Three counseling approaches improved sexual function scores in pregnant women — but 21 of 24 studies came from Iran
Journal: International Journal of Gynaecology and Obstetrics | Published: 2025-08-27 | Type: Systematic Review, Meta-Analysis | PMID: 40862488 Authors: de Aquino Antonio Carlos Queiroz et al. (Federal University of Rio Grande do Norte, Brazil; University of Rochester Medical Center, USA) Funding/COI: Funding not listed. Authors declare no conflicts of interest.
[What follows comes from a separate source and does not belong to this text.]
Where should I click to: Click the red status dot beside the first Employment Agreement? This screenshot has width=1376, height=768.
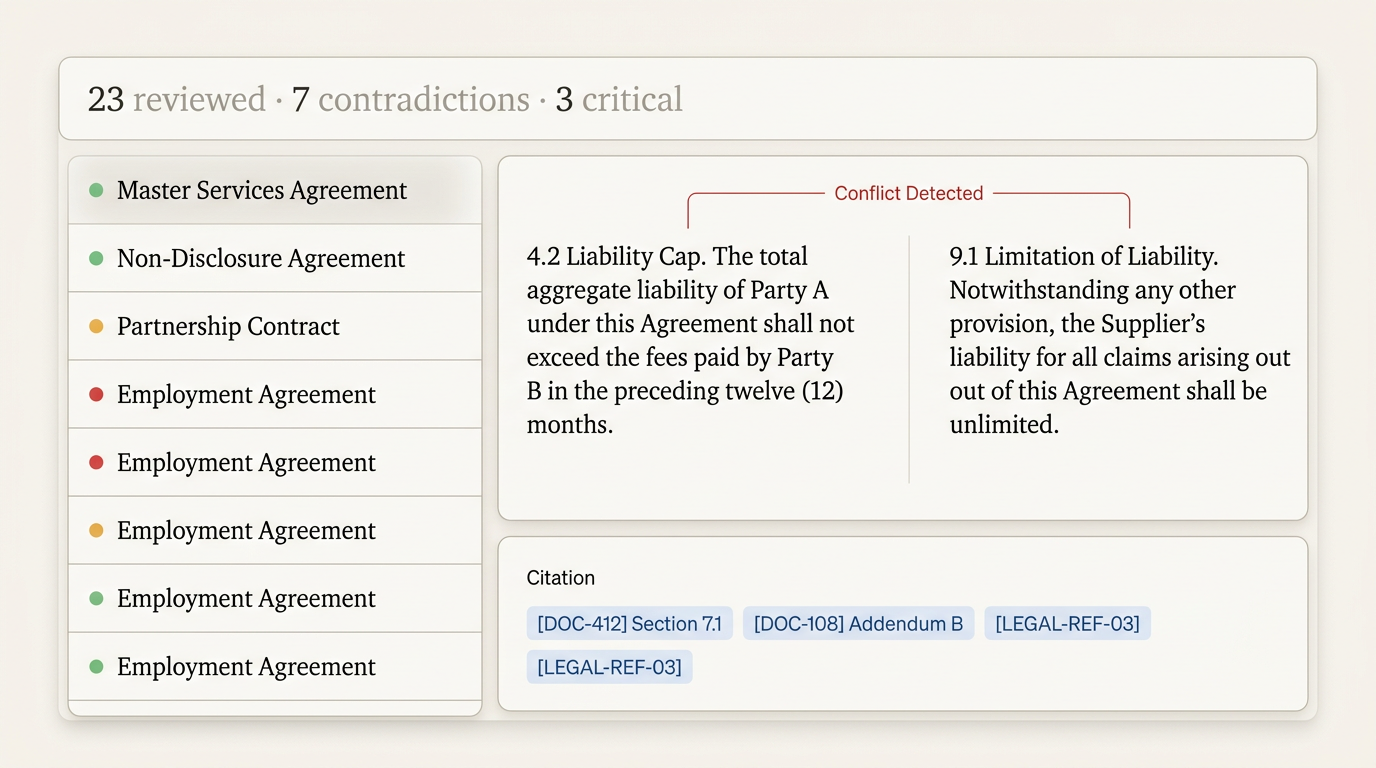tap(96, 394)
de Aquino et al., 2025 pooled 24 RCTs (1,557 participants) testing non-pharmacologic interventions for sexual dysfunction during pregnancy. Cognitive behavioral therapy (CBT), the PLISSIT counseling model, and structured sex education all produced statistically significant improvements on the Female Sexual Function Index (FSFI), a validated 36-point scale. The problem: 21 of 24 studies were conducted in Iran, follow-up maxed out at 8 weeks, and heterogeneity was high enough in two of three pooled interventions to make the summary estimates questionable.
The methodological framework is solid on paper: PROSPERO-registered protocol (CRD42022382974), PRISMA-compliant reporting, eight databases searched, dual independent reviewers, Cochrane RoB 2.0 for bias assessment, GRADE for evidence certainty. Restricting inclusion to RCTs is the right call given how easily uncontrolled studies would inflate effect sizes here. The comparison arm — routine prenatal consultation with no structured intervention — is a low bar, and the observed FSFI gains reflect that gap.
Heterogeneity is the headline problem. The PLISSIT and sex education pools both show I²≥80%, which means the individual studies are producing results inconsistent enough that pooled estimates should be interpreted cautiously. CBT fares better on domain-level heterogeneity, but there is a direct numerical discrepancy between the abstract (which reports I²=3% for CBT total FSFI score) and the synthesis section of the same paper (which reports I²=73% for the same estimate). That internal inconsistency was not acknowledged or explained anywhere in the paper — it is an error in a published meta-analysis, and it matters.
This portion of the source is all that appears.